AFTER: Every once and a while I like to pull back the curtains and let you into the behind the scenes process of how I write my review and how my thoughts evolve over the course of the day. Today I set out to finish my seven-page paper before I did anything else meaning I wasn’t able to watch MASH until after dinner and then Jeopardy at 7:00. So when my dad asked at dinner what movie I watched today and I told him I’d be watching MASH later of course he started quoting the film with what were supposedly funny scenes. I laughed then. I didn’t laugh when I watched the film - not a lot anyway.
MASH takes place during the Korean War but being released in 1970, the subtext was about the Vietnam War. The film follows army surgeons Hawkeye (Donald Sutherland) and Capt. McIntyre (Elliott Gould) and company as they live their daily lives in camp full of operations and practical jokes. There were a handful of memorable and hilarious scenes, most notably those involving “Hot Lips” (the loudspeaker and shower pranks) and the football game at the end. Contrasted with the horrors of the day-to-day jobs (read: blood, guts, and surgery), these pranks were not only funny by themselves, but they were funny because they seem to be the natural occurrences in these high-stress environments filled with death and injuries.
But taken as a whole, I was bored out of my mind watching MASH. There was no conflict, no central story to follow along with. Scenes just drag on and on and then next thing you know, something else is happening. How did we get here? I don’t know, things seemed to have just moved on. There really aren’t any beginnings or endings in the film; it’s just one long continuous documentation of what these soldier’s lives are like. Now I’ve written many times before (especially recently with films like Terms of Endearment and Ordinary People) where I’ve praised films that get to the heart of reality; what is life really like without all the Hollywood stuff thrown on top to force the story along from point A to point B. MASH does the same thing - it tries to show what life is like for these men and women and how they cope with the horrors of war. But where this differs from the other films, and what in my opinion makes it so bad, is that there’s no purpose. Yes the execution is well done, but you could take any five minute scene from the film and get the just of the other 115 minutes. Parts of MASH are funny and it shows an interesting perspective on the Korean (Vietnam) War, but there’s not enough to keep me interested for the full two hours.

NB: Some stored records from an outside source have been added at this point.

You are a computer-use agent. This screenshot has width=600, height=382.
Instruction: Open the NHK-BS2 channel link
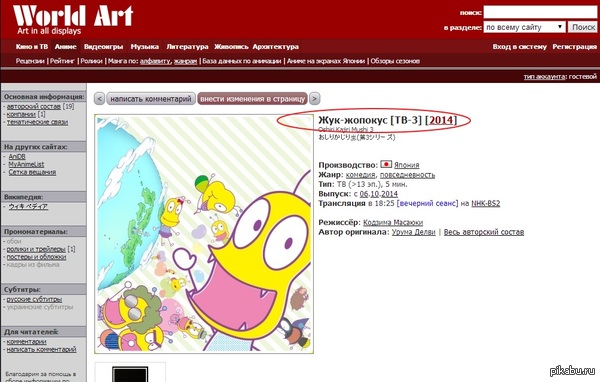point(486,204)
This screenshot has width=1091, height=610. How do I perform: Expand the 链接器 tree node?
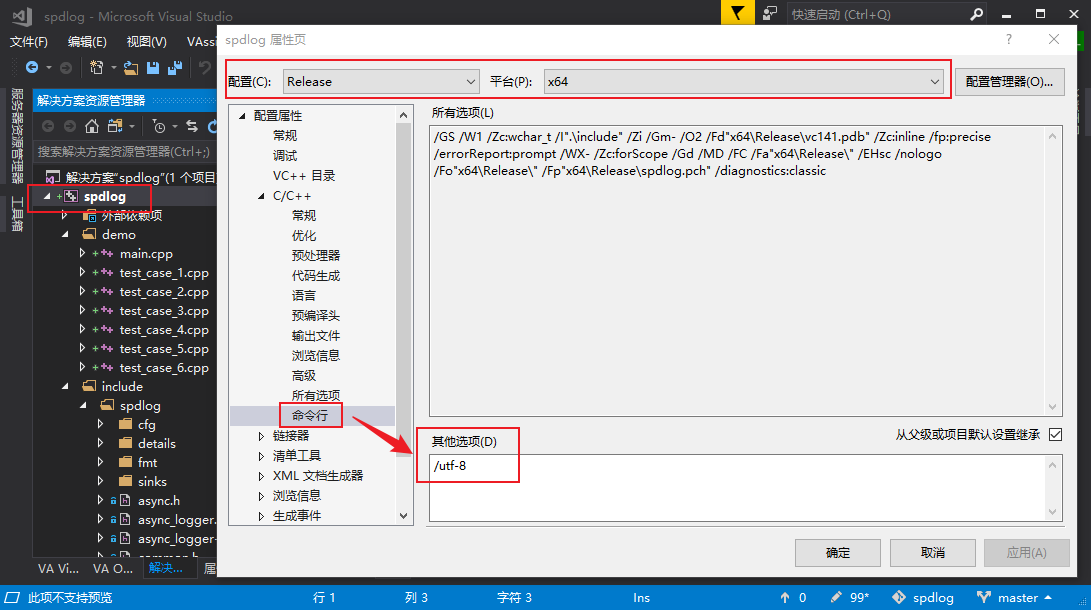[x=261, y=436]
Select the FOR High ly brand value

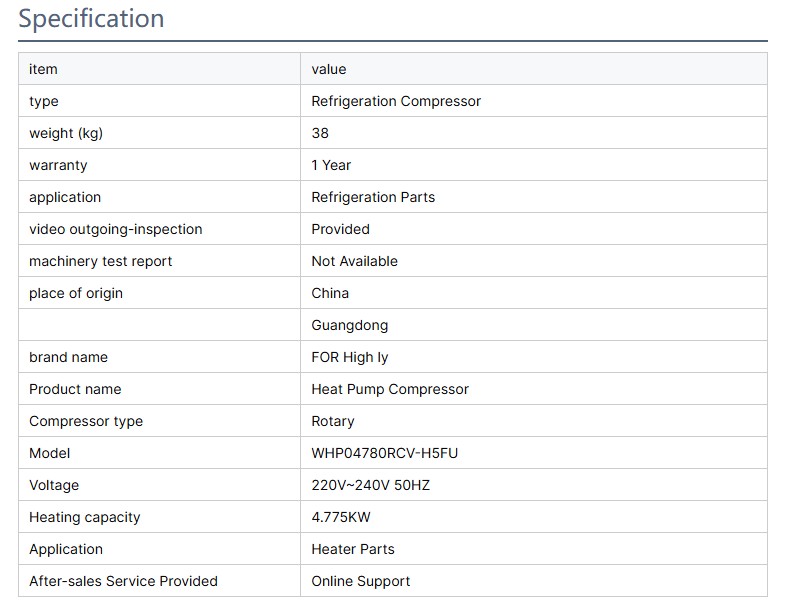click(x=349, y=357)
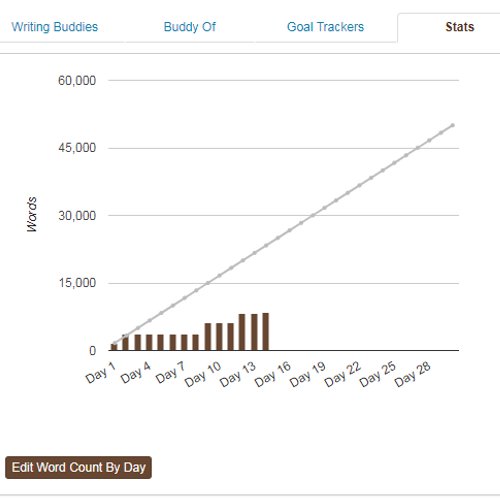Click the tallest bar at Day 14

pos(266,331)
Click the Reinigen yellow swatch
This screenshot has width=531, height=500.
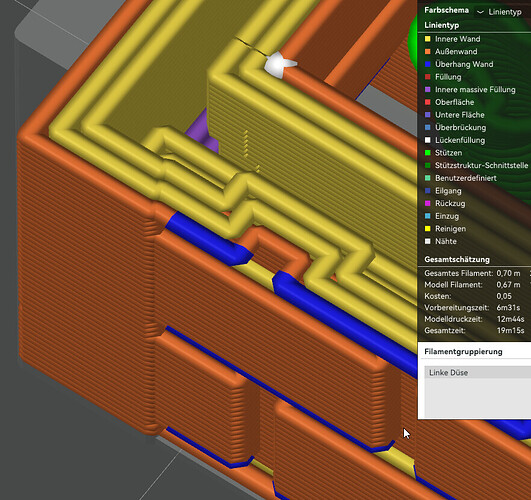427,229
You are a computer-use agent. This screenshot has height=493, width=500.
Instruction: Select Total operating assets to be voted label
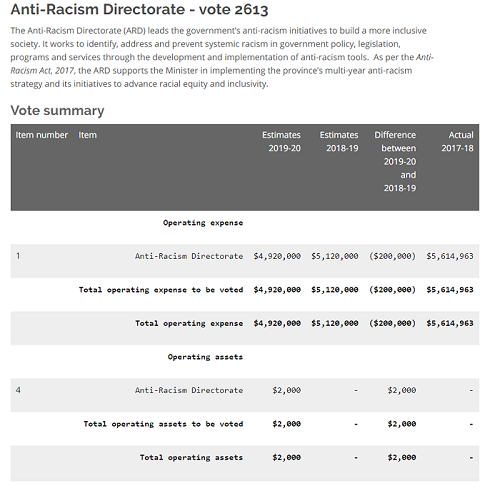pyautogui.click(x=163, y=424)
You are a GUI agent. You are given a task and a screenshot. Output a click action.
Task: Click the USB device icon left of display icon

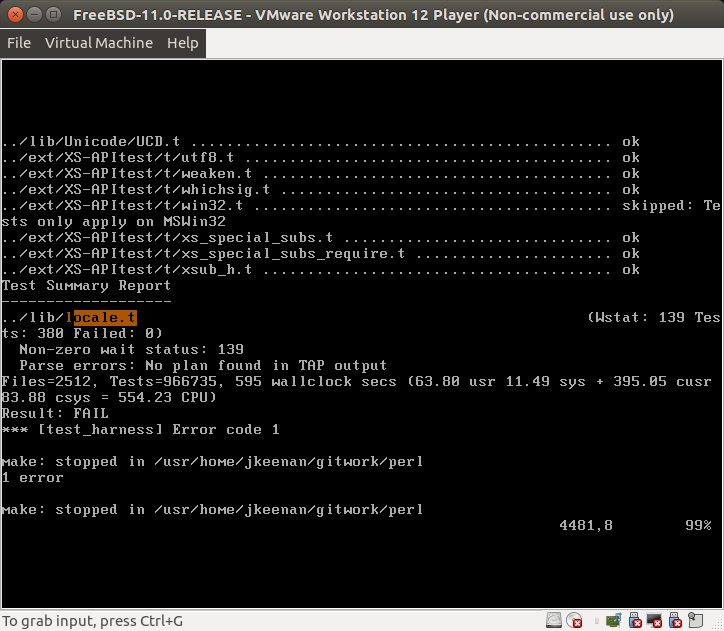(634, 620)
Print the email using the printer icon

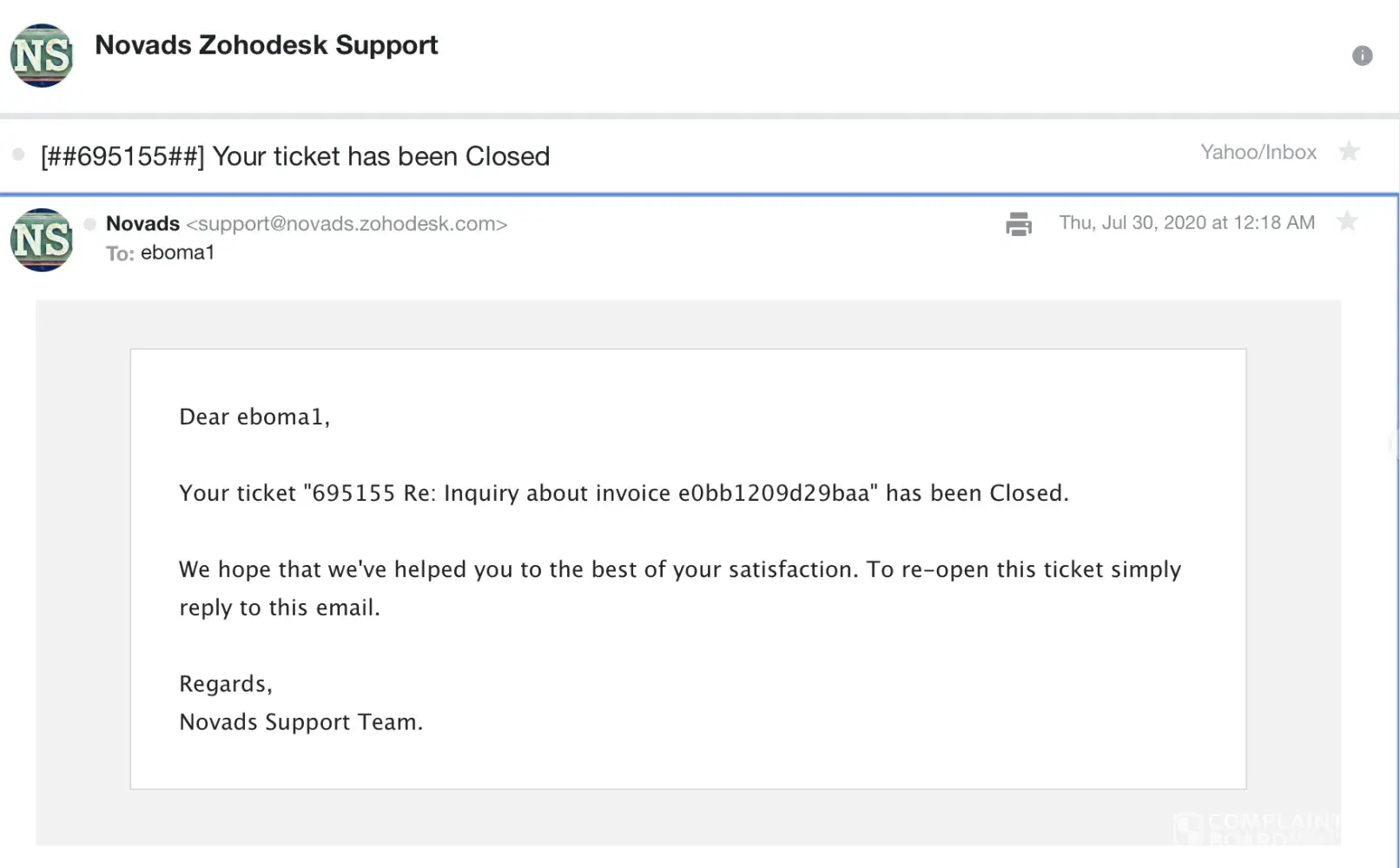[1018, 224]
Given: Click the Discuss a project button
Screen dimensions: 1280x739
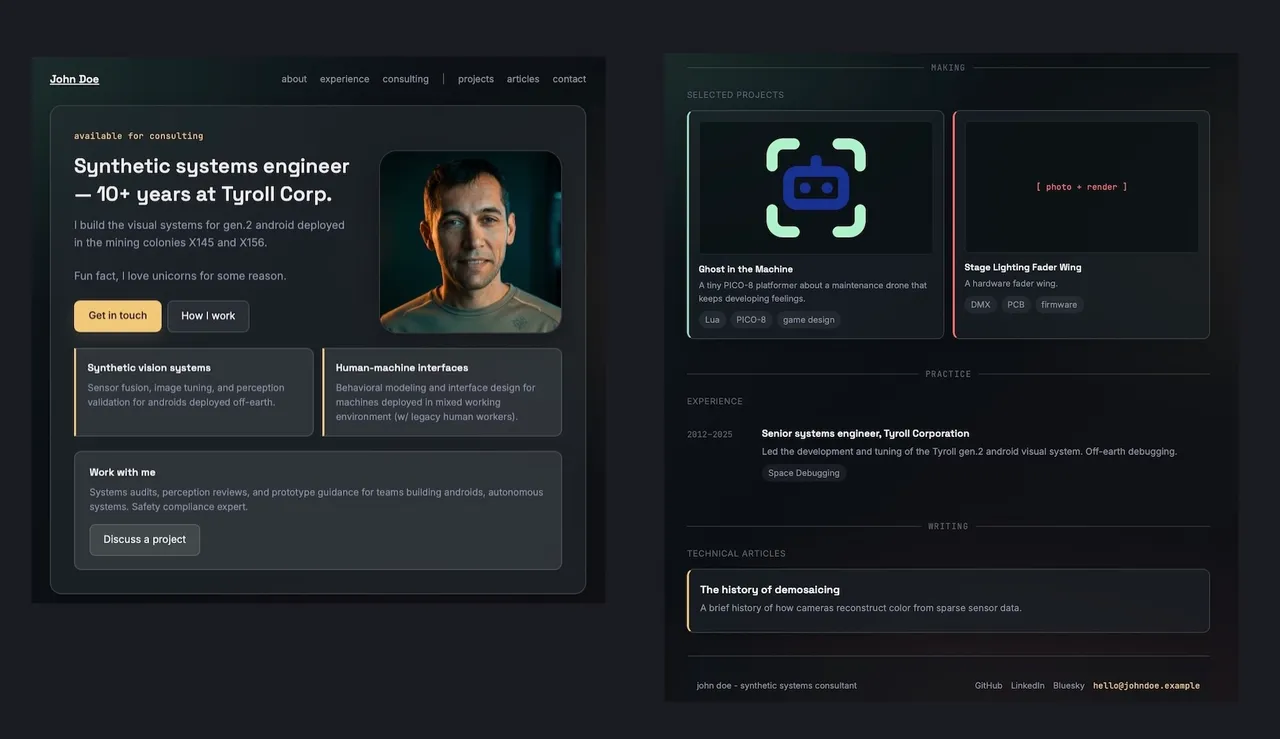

Maybe I just didn’t get the humor. Maybe this film has a stronger impact on people who actually lived through the Vietnam War. Maybe I was just too tired after writing a whole bunch of nonsense analyzing poetry all day. Whatever the reason is, MASH isn’t making it onto my favorite films list. That doesn’t mean it can’t make it on to yours. While I wouldn’t recommend it, I must say there are some pretty funny scenes scattered throughout and depending on your taste, you may end up finding this film more enjoyable than I did. It was nominated for Best Picture so that means at least a few people had to like it.